Isolamento, monotonia e o estresse crônico impactaram nosso sentido de tempo e, literalmente, “embaçaram” nosso ano
Jairo Bouer Publicado em 16/12/2020, às 19h28
A promessa de um ano novo, feliz e produtivo, 2020, sonoro até na pronúncia, “vinte-vinte”, logo se desfez com os primeiros casos de coronavírus pipocando em uma China ainda tão distante! Dois meses depois a realidade nua e crua começava a se desenhar por aqui. Não bastasse a tragédia que se anunciava, ela vinha acompanhada no Brasil de toda a sorte de negacionismos e despautérios pseudocientíficos.
Nove meses depois, você (que, como eu) deve ter ficado em casa o máximo possível, restringido seus deslocamentos ao necessário, usado máscara na rua e evitado contatos sociais, pode estar com a incômoda sensação de que sua vida meio que parou. Isolamento, monotonia e o estresse crônico impactaram nosso sentido de tempo e, literalmente, “embaçaram” nosso ano, como bem lembrou o jornalista Alex Williams em artigo recente no New York Times. E isso não é nada agradável!
O ano que não acaba fez você dormir mal, se concentrar menos, procrastinar até dizer chega, não conseguir produzir tudo o que precisava, ficar com a sensação que o dia precisava ter mais algumas horas (para você continuar a não dar conta de tudo), não desgrudar os olhos das telas, e perder o foco para as coisas e as pessoas que realmente importam e que estavam perto de você.

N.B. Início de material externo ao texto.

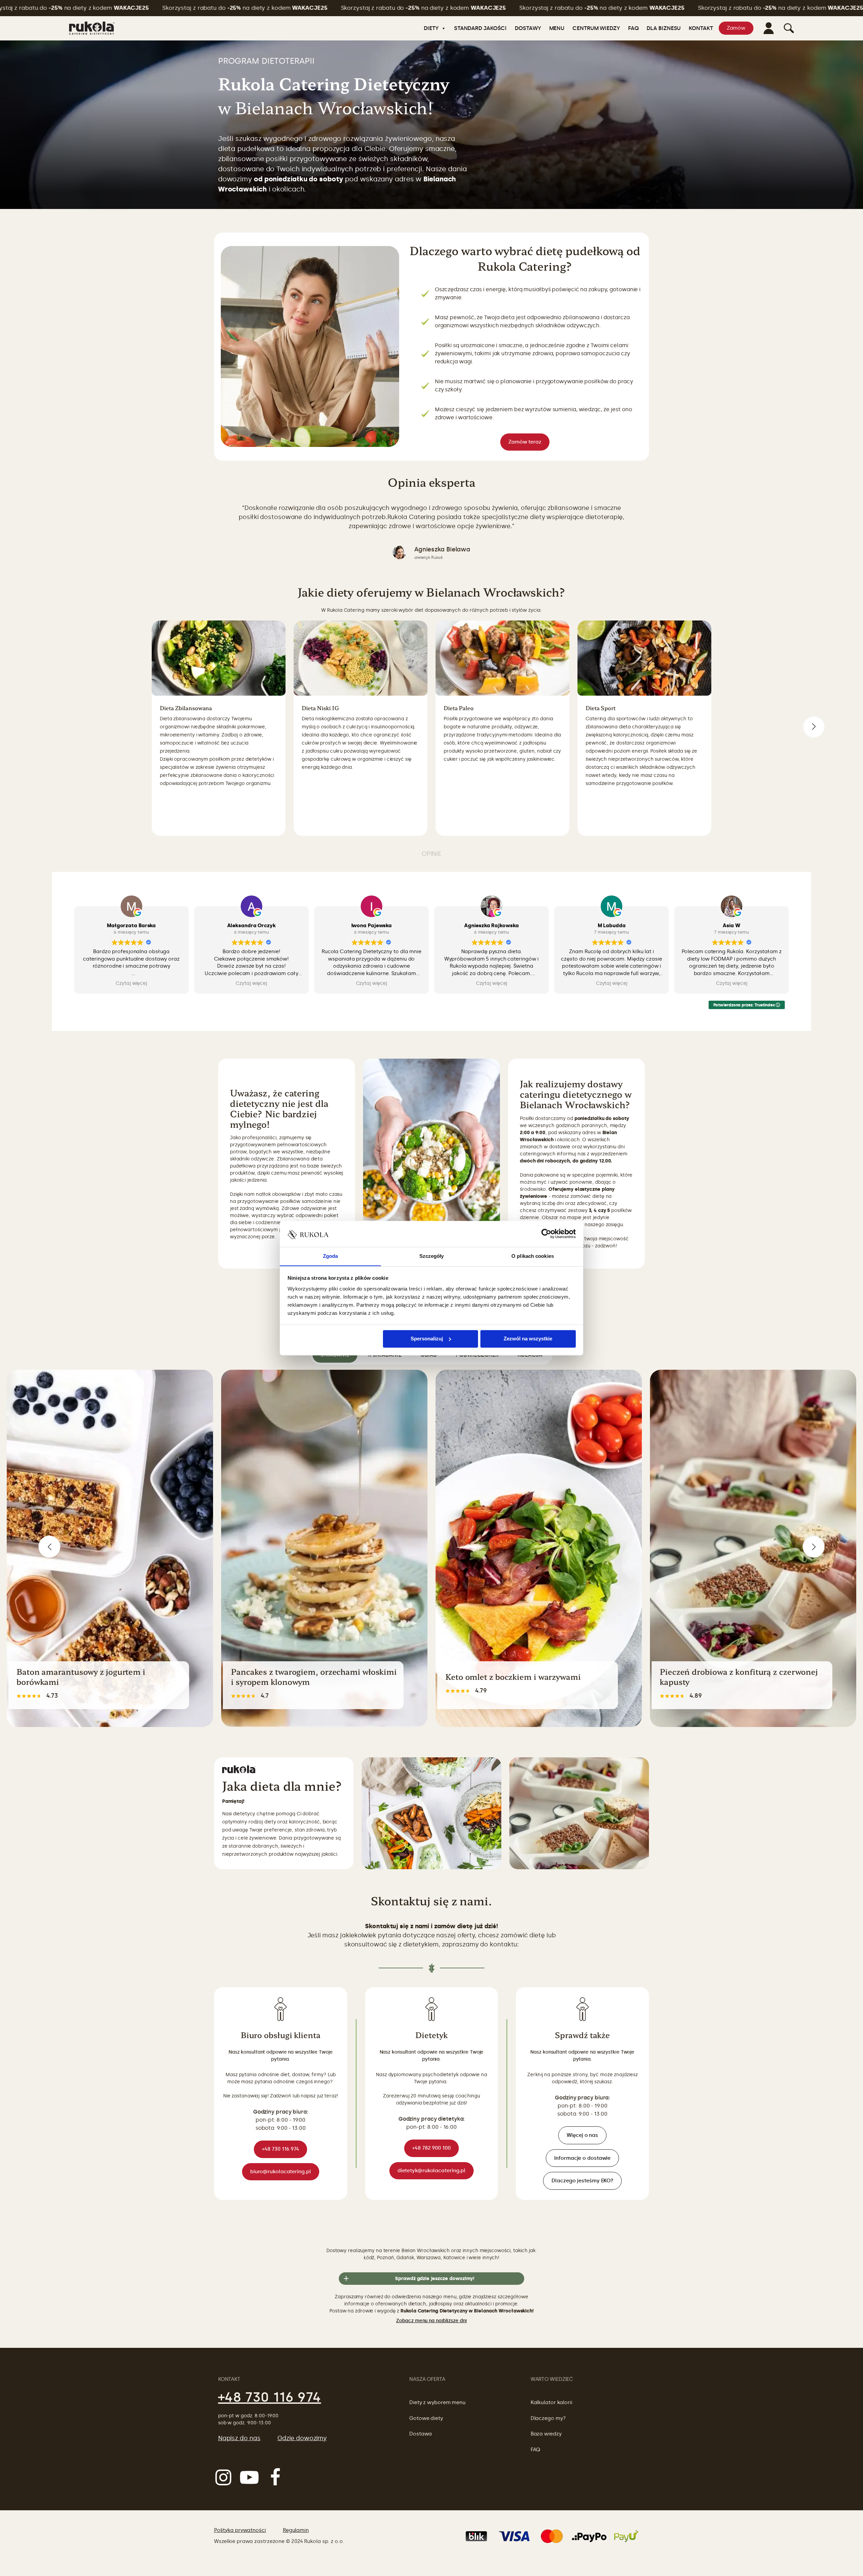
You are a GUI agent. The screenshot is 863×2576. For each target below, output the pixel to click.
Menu (557, 28)
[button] (814, 726)
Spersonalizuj (427, 1338)
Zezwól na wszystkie (528, 1338)
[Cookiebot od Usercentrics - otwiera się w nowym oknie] (546, 1234)
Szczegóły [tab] (431, 1256)
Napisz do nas (239, 2438)
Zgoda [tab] (330, 1256)
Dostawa (420, 2434)
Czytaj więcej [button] (131, 984)
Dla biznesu (664, 28)
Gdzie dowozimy (302, 2438)
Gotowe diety (426, 2418)
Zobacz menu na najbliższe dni (431, 2321)
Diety (431, 28)
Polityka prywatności (240, 2530)
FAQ (633, 28)
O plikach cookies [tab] (532, 1256)
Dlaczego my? (548, 2418)
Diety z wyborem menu (437, 2402)
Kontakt (701, 28)
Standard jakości (480, 28)
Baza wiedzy (546, 2434)
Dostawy (528, 28)
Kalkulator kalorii (551, 2402)
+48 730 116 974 (269, 2397)
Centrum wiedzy (596, 28)
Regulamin (296, 2530)
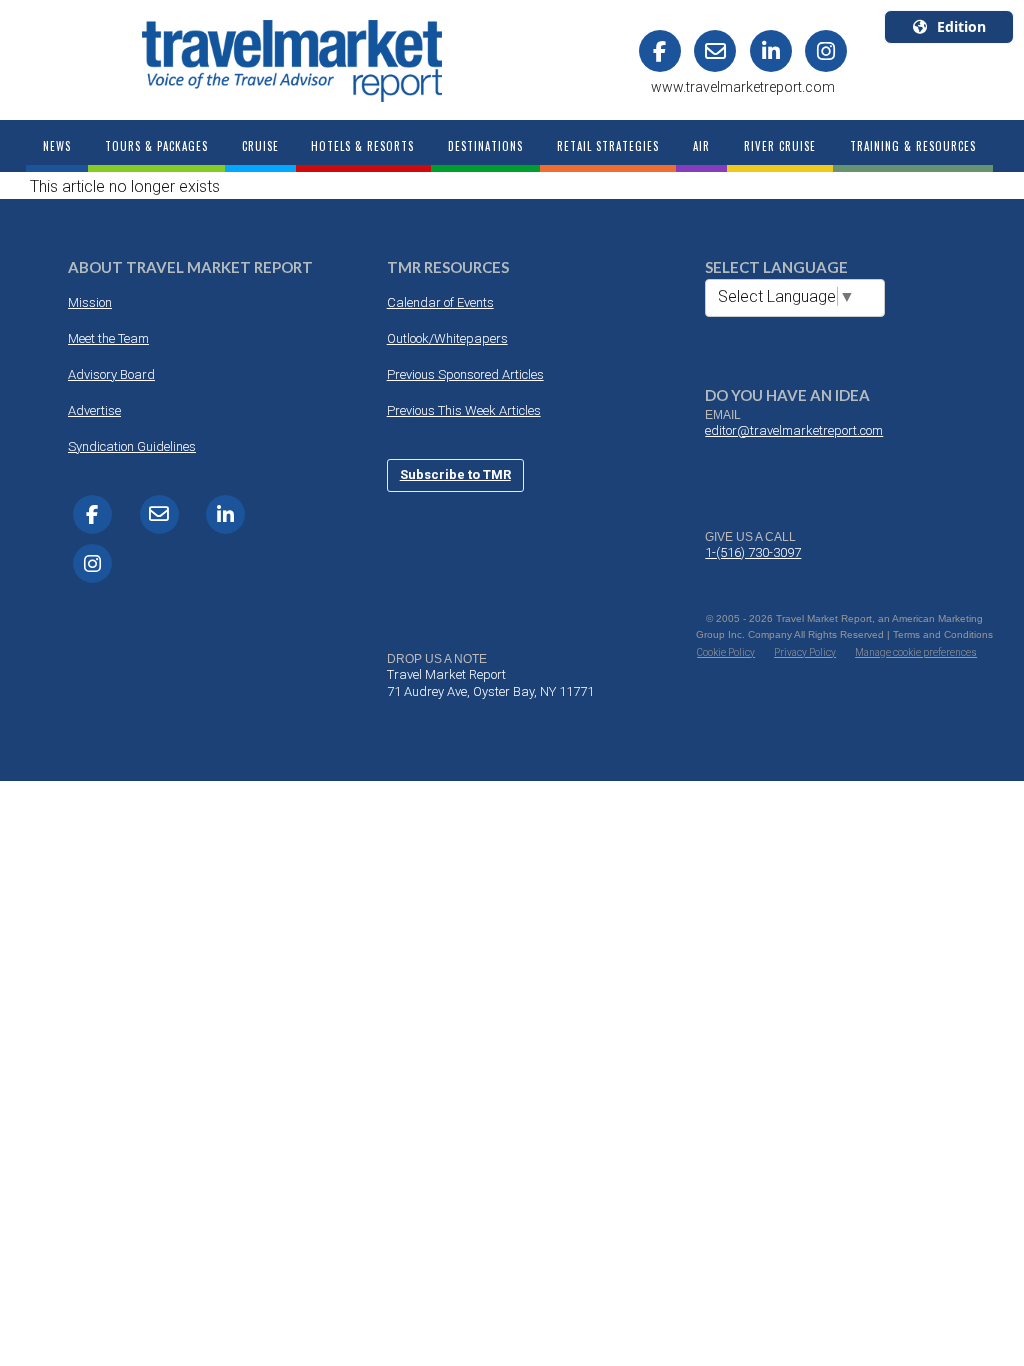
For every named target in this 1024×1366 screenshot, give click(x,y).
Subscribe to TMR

Na seara da vida pessoal, quem estava solteiro, ou seguiu como celibatário e se sentiu muito sozinho (até a gente cansa da gente mesmo), ou se arriscou. Se você estava acompanhado, ou descobriu as maravilhas ocultas e esquecidas de seu relacionamento, ou teve que resolver muita “treta” em casa. Não foi à toa que mais uma onda, a do recorde de separações e divórcios, varreu todos os continentes, do oriente para o ocidente.
A rotina entre quatro paredes, a falta de grana, o medo de ficar doente ou de ver enfermo quem você gosta, o acúmulo de incertezas, a ausência de uma voz que orientassse ao invés de tensionar, a ansiedade generalizada de que tudo acabe logo, tudo isso fez com que a gente vivesse em um estado de suspensão, embaralhando os limites entre certo e errado, entre pode e não pode, entre trabalho e lazer, entre carinho e raiva, entre amor e ódio, entre estar bem e estar mal.
A ausência de contrastes no cotidiano também potencializou essa sensação de tempo perdido, suspenso. Segunda-feira ficou igual a sábado ou domingo. Tarefa ficou parecida com lazer, reality de confinamento ficou igual a vida real. É quase sempre a mesma coisa, uma rotina pandêmica difícil de ser quebrada, o que dá sensação de que tudo é sempre muito igual.
Quem não oscilou emocionalmente não entendeu esse ano. Claro que alguns oscilaram para fora dos limites do suportável e precisaram do apoio de redes e de profissionais de saúde mental. Crianças, adolescentes, mulheres, homens, todo mundo sofreu. Estudo atrás de estudo mostrou uma explosão de transtornos de ansiedade. Entre as mulheres, a ansiedade pode ter dobrado.
Se você sai de 2020 com a sensação de que este foi um ano bizarro, sofrido, em que parece que você não existiu, que você não consegue lembrar de suas realizações e conquistas, não se recordar de um momento inesquecível, acredita que foi improdutivo (apesar de ter remado como nunca antes), saiba que não está sozinho.
O ano acaba com a gente muito cansado, de tudo e de todos. Mais irritado, mais chateado, mais desencantado com a política e com as autoridades. Lá no horizonte já se desenha um 2021 um pouco melhor, com a expectativa e a esperança de uma vacina protetora. Mas calma lá! Vacina para todos ainda demora, e você vai ter que enfrentar ainda mais alguns meses muito parecidos com esses que vivemos, com essa sensação de que sua vida segue meio estagnada, fora de foco, ”embaçada” mesmo!
Respire fundo, tome mais uma megadose de resiliência, tente se imaginar em outros cenários, seja mais gentil com você mesmo e com o próximo e siga em frente. Vai passar!